Over the past decade or so, powerhouse fitness institutions like SoulCycle and CrossFit have dominated the workout scene. For the time being, they’ve created a lasting influence and loyal followings, but only time will tell whether or not they’ll have more lasting-power than workout trends from the past. Looking ahead, there are a handful of new, innovative and exciting group exercise workouts on the horizon. Maybe SoulCycle and CrossFit aren’t going anywhere soon, but these up and coming studios and trends will certainly give them a run for their money as we move into the future of fitness.
This group exercise studio promises their intense heart-rate based interval training (designed to keep your heart rate in the “orange zone”) will increase your energy levels, tone up your body and offer the oh-so-sought-after “afterburn” effect, which allows the body to continue burning calories at a higher rate even after your workout is over. The workouts combine indoor rowing, treadmill training and weight lifting to create a kick-butt workout that’s helping exercisers break through their workout and weight loss plateaus. Orangetheory gyms are based all across the U.S. with new locations opening frequently and a few in Canada, too.

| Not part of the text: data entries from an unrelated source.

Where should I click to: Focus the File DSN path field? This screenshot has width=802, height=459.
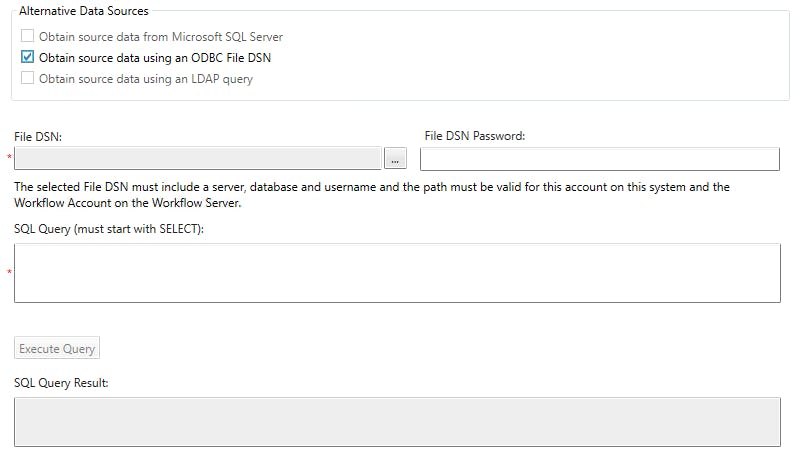pos(198,159)
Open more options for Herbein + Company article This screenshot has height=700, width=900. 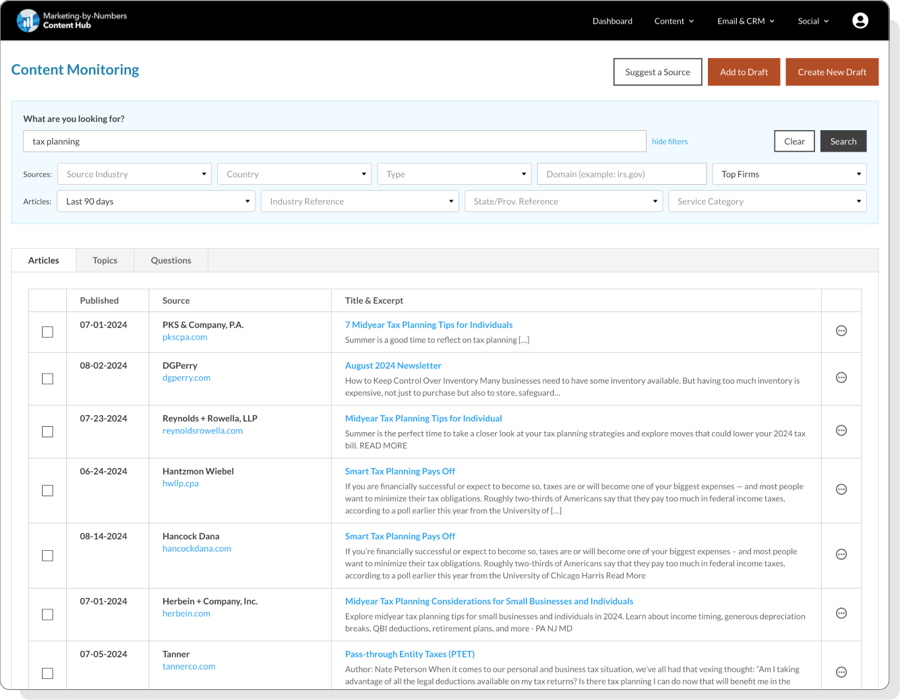tap(841, 614)
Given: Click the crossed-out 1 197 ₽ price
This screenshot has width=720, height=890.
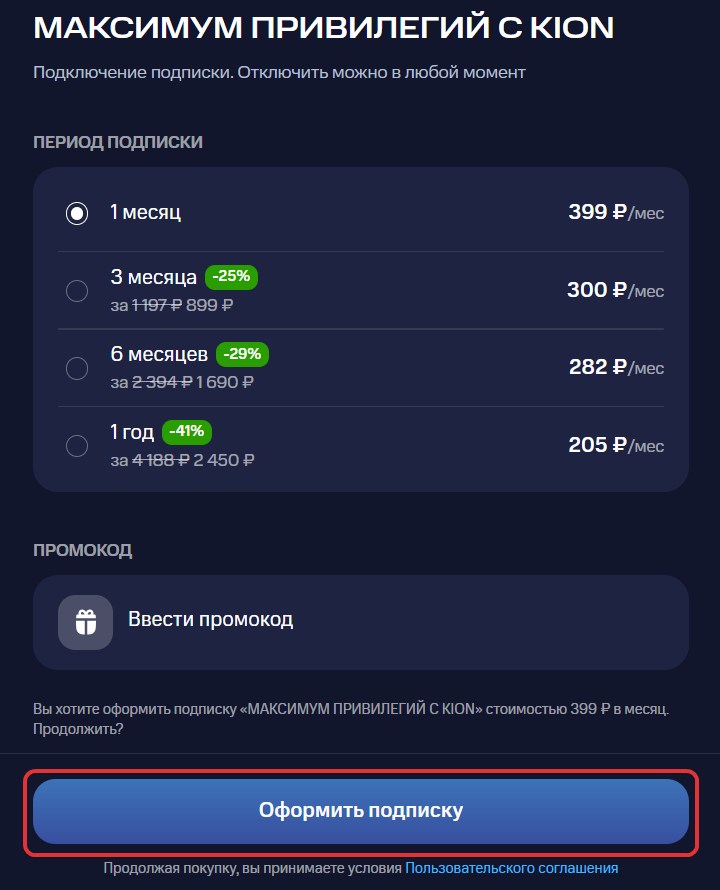Looking at the screenshot, I should [152, 306].
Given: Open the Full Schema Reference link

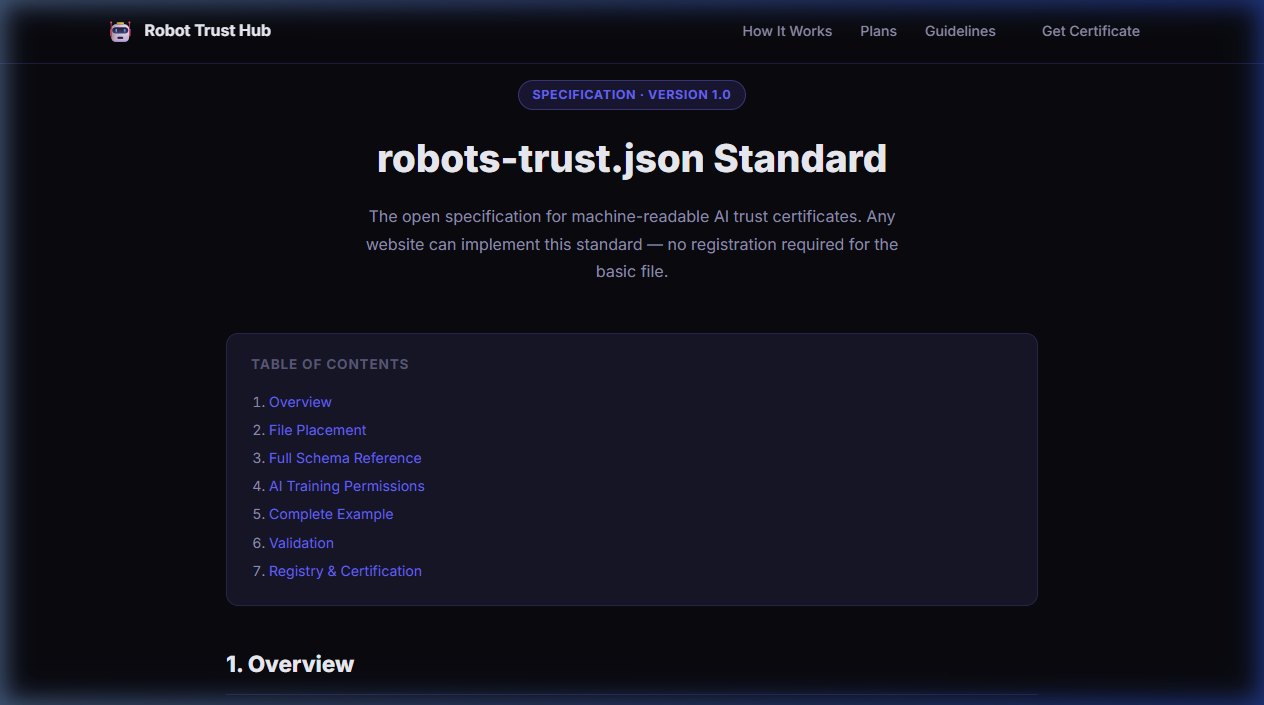Looking at the screenshot, I should pyautogui.click(x=345, y=457).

New York City Runners and fitness enthusiasts alike are flocking to MHRC: the first treadmill-based group exercise studio dedicated entirely to running. The club offers several different types of classes, like the 45-minute, beginner-level “Dash 28,” the 60-minute, advanced workout called “The Distance,” and even outdoor “adventure run” and track workouts, all of which are led by elite runners and coaches. MHRC currently has just one location, but we wouldn't be surprised to see more popping up around New York and other cities soon.
This studio—which has a handful of locations in California and New York, as well as in Florida, Massachusetts, Tennessee and even Norway and the UK—is known for having a cult-like following that includes everyone from the everyday exerciser to A-list celebrities and even Olympic Athletes. The hour-long bootcamp-style workout, which claims to burn up to 1,000 calories, is half treadmill interval training and half strength training with equipment like free weights, resistance bands and medicine balls.
With multiple studios in more than 11 U.S. cities (plus one in Dubai), it’s no secret that Flywheel is one of the most popular cycling workouts around. The intense 45-minute spin classes include hill climbs, descents, intervals and even some upper body strength work. The studios feature stadium-style seating so that everyone in class has a good seat. And if you’re the competitive type, the most unique part of the class is what’s called the Torqboard: a large screen that intermittently displays a leaderboard so that you can see where you’re at compared to your fellow Flywheel-ers. Additionally, some Flywheel studios offer total-body Barre workouts.
It doesn’t matter what city or state you live in, it’s almost guaranteed that you can find a barre workout nearby. Starting with Pure Barre about 10 years ago, the popularity of this workout method—which mainly involves performing ballet barre based strength exercises—has grown at what seems like an exponential rate. Not only are there a handful of different barre franchises to choose from, like Bar Method, The Barre Code and Barre3, but most have multiple studios across the U.S. with more slated to open over the next few months.
Peloton offers cyclers a truly unique “group” exercise workout experience. While New Yorkers can attend live, in-studio classes, out-of-towners can actually get the same workouts in the comfort of their own home. All you need is a Peloton bike and the desire to ride, because the brand’s studio workouts are streamed live and on demand through digital displays that are part of the signature Peloton indoor bike.
The Dailey Method offers a handful of different classes, including cycling, interval training and barre workouts, all with the main focus of keeping your body balanced and aligned. It’s currently most popular in Northern California, but studios can be found in 12 other U.S. states and a few have popped up in Canada, Paris and Mexico too.
This trendy, upbeat workout promises to “rock your body into shape.” Described as a “full-body cardio jam session,” the workout combines resistance training with continuous simulated drumming and fuses cardio, Pilates, isometric exercises and plyometric into a 45-minute heart-pounding sweat session. Classes are offered at various gyms nationwide and the workout is also available through online classes and DVDs.
In the 90s Billy Blanks made kickboxing and Tae Bo more popular than ever. That fad eventually fizzled out, but it seems as though boxing-based workouts may be on the rise once again. According to Well + Good, boxing is currently the “workout of choice” among top fashion models. Plus there’s nothing more indicative of a fitness trend on the rise than when a new boutique studio opens in New York City. And later this month we’ll see exactly that with the grand opening of Shadowbox, a group exercise studio that will offer, you guessed it, boxing classes.
Perhaps it was Mr. Frank Underwood who brought this old school form of exercise back into the mainstream. Or, maybe it’s the fact that the rower offers a kick-butt, total-body workout that’s basically incomparable to any other piece of fitness equipment. Either way, based on the intense cardio and strength workout you can get in about 30 to 45 minutes on the rower, it’s not surprising that group exercise rowing studios like CityRow, Row House and Go Row are popping up left and right. In fact, Details went as far as to say that rowing is the new spinning, so watch out SoulCycle.